Did I mention that everyone in the town of Riptide thinks Tyler murdered his wife? And that right after a big storm a skeleton falls out of the basement wall of Jacob Marley's house? And that Tyler is very obviously wanting Becca to replace his missing wife? And that Adam, who is sent by Thomas to protect Becca falls in love with Our Heroine as well? Oh, and the fact that Sherlock and Savich are two computer geniuses who are recruited by Thomas to help? And then there's the six or so other guys supposed to be protecting Becca...

Now. The skeleton in the basement/missing wife angle could have been fine without the Russian guy/CIA/Stalker handle, but the two do not mesh well in this book. Not only do I get the feeling that the Tyler subplot was just tossed in to make the book longer, when, in fact, it only makes the book more convoluted and confused. There are two distinct stories here, and they just don't mesh well at all.

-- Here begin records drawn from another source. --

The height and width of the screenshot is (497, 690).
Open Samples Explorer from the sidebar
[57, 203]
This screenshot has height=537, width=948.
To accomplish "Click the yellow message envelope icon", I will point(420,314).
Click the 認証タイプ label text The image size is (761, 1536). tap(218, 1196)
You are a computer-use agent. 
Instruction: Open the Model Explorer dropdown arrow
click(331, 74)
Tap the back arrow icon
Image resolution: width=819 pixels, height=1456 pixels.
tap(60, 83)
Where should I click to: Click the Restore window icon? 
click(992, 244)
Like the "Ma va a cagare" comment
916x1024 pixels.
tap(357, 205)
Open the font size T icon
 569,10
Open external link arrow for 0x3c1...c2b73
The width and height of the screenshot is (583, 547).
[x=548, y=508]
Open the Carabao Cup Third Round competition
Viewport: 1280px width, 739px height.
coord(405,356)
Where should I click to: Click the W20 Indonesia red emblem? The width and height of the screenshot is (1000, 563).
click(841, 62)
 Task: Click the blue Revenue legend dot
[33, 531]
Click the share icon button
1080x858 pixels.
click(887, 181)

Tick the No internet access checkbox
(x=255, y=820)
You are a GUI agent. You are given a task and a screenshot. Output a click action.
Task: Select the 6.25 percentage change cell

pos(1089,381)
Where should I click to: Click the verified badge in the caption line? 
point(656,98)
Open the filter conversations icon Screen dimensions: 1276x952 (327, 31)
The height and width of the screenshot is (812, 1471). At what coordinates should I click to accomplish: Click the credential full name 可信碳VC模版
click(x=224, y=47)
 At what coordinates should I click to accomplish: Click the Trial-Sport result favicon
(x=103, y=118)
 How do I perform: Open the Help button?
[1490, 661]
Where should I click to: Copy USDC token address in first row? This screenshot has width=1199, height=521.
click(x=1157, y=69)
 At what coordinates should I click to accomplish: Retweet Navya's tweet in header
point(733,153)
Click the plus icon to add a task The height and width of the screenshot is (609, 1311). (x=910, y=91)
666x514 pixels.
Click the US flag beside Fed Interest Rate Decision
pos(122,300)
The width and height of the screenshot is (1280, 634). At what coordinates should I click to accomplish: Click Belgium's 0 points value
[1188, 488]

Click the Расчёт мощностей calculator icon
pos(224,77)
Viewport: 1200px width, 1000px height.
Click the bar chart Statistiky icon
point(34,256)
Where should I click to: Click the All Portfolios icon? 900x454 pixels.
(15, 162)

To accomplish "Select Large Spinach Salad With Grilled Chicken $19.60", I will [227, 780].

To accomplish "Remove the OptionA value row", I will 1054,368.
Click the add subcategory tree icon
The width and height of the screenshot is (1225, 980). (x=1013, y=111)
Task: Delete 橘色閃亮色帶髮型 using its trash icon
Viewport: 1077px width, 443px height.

I mean, first we meet Tyler, and think, ok, maybe he's this mysterious stalker, even. Becca lies to him, which I understand, and they seem to hit it off. The son, Sam, is a bit odd; he evidently stopped talking much after his mother vanished. And Becca doesn't think Tyler could have killed his wife. (She's not the skeleton in the basement wall, btw. This is another person, a runaway.) And then we enter in Thomas, and Adam, and all these other people, and Tyler and Sam kind of fade in the background. And then they appear, but only seem to muddle things even further. And then the Russian guy kidnaps Becca right from under their noses... Ack. Ick. I did flip through to see if my guesses were right after I stalled over yet another POV shift in the middle of what should have been a single viewpoint chapter. So I know that Tyler murdered his wife and the runaway, but that doesn't come out until after the real climax, when the Russian guy dies and Becca is saved, etc. And by that time, it doesn't really matter because I've already slogged through four hundred pages of drek. I am serious; the characters are cardboard and the dialogue is wooden, the action feels fake and the coincidences are just... plain inane. And the POV shifts are enough to drive me insane! I will go on record saying this only once: Mary Higgins Clark is a much better writer than Catherine Coulter, and MHC is so predictable I can usually recite the plot after the first ten pages.

(My. Long rant.)

I don't usually spend this much time on books I don't like, but I felt that I had to say something about this one. Even if a book isn't in my usual genre, I still have found some I've rather liked (Like when I discovered Nelson DeMille.) But Riptide isn't one I'd recommend. (Jack Higgins is another author I don't care for; his book... I don't even remember the title... stunk very badly too. The President's Daughter? Something like that.) But anyway, geez. I hate to say it, but I could write a suspense novel 100% better than Riptide. And I really don't need another genre to write in, but I might just succumb to the temptation one of these days. Just look for my name at your local B&N.